» **Verilen görev a**: Aşağıdaki girdilerde "dropdown" kelimesinin geçtiği her satırı çıkar.

» **Kaynak**:
****

Reklam
Bugun...
AFFET TÜRKİYEM..


Sevinç Akçetin Alarslan DEĞİŞ/ME DEĞİŞTİR/ME
akcetinsevinc@gmail.com
 
 

MAHKUMLARA VERİLEN CEZANIN BEDELİNİ AİLELERİ ÇEKİYOR

Araştırma için üç ayı aşkın bir süre  mahkum ailelerinin arasına katıldım...
Bir genel af çıkmalı mı, çıkmamalı mı?

“Bir mahkûmun önünden ekmeğini al, umudunu alma!" Diyor her biri. Bunun ne demek olduğunu her gün umut içinde bekleyip, umutsuzlukla geceyi sonlandırdıklarında anladım... 

Bu umutlu bekleyiş yıllardır sürüyor. MHP'nin yıllar önce verdiği af  sözüyle, her sabah bugün af çıkar mı diye uyanıp her gece hayatlarından bezmiş ve kalplerinde öfkeyle günü noktalıyorlar. 

Bu böyle nereye kadar sürer? 

Yapılan hak ihlalinden, adil yargılanmadıklarından söz ediyorlar ve nedenlerini tek tek açıklıyorlar... “Evet biz bu suçu işledik ama karşılığında verilen ceza işlediğimiz suçtan çok daha fazla.”
Kader kurbanı dediğimiz bu insanların suçunu ve nedenlerini dinlediğim zaman bir şansı daha hak ettiklerini hepsinin kökleşmiş ortak nedeninin ekonomik sıkıntıdan olduğunu kavradım. 
Birçoğu zengin olmak için çalıp çırpmamış, yaşamak için, karınlarını doyurmak için suç işlemek durumunda kalmış. Ve hiçbiri isteyerek trafik kazası işlememiş, hepsinin kafası maddi sorunlarla çalkalandığı için trafiğe sağlıksız çıkmış.

****

» **Verilen görev b**: Yukarıdaki mahkum aileleri ve genel af üzerine yazıyı son cümlesinden sonrasını yazarak sürdür.

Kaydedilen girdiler
****

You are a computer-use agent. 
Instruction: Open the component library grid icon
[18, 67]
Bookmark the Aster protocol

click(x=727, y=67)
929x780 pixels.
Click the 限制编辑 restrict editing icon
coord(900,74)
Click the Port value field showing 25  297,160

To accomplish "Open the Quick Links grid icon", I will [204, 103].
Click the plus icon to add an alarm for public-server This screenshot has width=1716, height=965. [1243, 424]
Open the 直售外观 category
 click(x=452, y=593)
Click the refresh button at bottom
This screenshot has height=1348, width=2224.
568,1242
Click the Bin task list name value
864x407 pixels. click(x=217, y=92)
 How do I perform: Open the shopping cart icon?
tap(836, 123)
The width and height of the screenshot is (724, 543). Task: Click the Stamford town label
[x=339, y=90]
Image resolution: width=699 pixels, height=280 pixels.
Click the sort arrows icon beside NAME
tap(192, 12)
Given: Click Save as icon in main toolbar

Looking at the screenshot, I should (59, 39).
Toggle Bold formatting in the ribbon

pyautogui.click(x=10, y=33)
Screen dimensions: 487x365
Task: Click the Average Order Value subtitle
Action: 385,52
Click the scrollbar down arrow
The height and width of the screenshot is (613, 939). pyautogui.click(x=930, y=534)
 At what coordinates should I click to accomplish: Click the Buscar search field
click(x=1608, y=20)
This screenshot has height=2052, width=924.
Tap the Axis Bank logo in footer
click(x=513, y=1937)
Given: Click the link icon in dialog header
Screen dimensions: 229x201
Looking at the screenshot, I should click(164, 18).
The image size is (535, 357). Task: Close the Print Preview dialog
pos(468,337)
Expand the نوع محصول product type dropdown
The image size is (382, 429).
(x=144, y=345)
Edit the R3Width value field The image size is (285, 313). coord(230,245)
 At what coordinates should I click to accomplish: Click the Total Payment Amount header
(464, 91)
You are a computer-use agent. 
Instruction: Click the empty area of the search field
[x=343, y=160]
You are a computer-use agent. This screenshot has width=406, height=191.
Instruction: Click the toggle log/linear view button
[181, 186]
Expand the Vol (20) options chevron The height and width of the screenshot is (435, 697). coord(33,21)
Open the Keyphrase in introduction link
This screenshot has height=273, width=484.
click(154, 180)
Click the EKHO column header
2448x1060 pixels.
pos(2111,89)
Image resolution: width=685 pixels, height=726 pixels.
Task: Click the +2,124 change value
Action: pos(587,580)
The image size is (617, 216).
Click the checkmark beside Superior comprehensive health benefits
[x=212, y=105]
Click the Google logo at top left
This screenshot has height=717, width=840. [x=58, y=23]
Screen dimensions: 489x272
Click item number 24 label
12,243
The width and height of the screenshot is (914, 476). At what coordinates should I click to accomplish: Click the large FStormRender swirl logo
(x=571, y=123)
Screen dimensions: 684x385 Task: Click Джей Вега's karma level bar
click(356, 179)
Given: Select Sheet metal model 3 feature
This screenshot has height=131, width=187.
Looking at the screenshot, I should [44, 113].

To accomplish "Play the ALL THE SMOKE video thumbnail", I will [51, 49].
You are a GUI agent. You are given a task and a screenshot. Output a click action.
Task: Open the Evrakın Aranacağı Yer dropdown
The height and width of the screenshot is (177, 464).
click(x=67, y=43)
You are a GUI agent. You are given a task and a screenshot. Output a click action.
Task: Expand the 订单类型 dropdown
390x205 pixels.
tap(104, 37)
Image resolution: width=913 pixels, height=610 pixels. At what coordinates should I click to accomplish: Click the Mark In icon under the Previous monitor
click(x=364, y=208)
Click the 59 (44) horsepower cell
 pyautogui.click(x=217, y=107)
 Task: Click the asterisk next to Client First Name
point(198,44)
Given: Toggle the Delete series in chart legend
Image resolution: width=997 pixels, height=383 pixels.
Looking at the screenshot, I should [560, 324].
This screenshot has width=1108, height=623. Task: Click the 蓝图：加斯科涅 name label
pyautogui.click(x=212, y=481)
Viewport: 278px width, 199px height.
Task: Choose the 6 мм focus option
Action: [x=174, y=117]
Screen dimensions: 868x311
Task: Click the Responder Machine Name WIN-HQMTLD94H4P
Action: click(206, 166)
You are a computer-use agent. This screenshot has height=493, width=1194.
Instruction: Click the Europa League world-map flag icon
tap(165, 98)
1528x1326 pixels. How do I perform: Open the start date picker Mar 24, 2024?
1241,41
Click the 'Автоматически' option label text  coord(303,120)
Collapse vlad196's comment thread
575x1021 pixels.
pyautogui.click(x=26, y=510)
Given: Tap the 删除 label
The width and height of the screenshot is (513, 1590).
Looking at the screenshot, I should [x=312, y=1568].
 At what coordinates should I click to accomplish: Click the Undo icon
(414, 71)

****

» **Çıktı a**:
Expand the نوع محصول product type dropdown
Task: Open the Evrakın Aranacağı Yer dropdown
Task: Expand the 订单类型 dropdown

» **Çıktı b**:
Ve yine birçoğu bile isteye hunharca birinin yaşamına son vermek istememiş, kiminin namusuna dil uzatılmış, kiminin geleceği için biriktirdiği parasına el konulmuş, kimi tehdit edilmiş...Ve daha nicesi... 

Madde bağımlısı gençlerimiz bağımlı oldukları için, tedarik amaçlı fazladan satın aldıkları uyuşturucudan dolayı satıcı, yani halk dilinde torbacı dediğimiz maddeden yargılanarak yüksek cezalara çarptırılıyor. 
Bu uyuşturucuyu ülkemize getirenler bırakın aynı maddeyi, yargılanmayı cezaevinde bile değillerken gençlerimizin böylesine yok oluşu şahsen içimi yakıyor. 
Madde bağımlısı gençlerimizi cezaevine atmak yerine onları kliniğe yatırarak tedavi edip topluma kazandırmak boynumuzun borcu olmalı. Ailenin gücü bu noktada yetersiz olabilir, maddi manevi bunun üstesinden gelemeyebilir, bu devletimizin görevi olmalı. Cezaevi bu çocukları ıslah etmez aksine psikopat eder.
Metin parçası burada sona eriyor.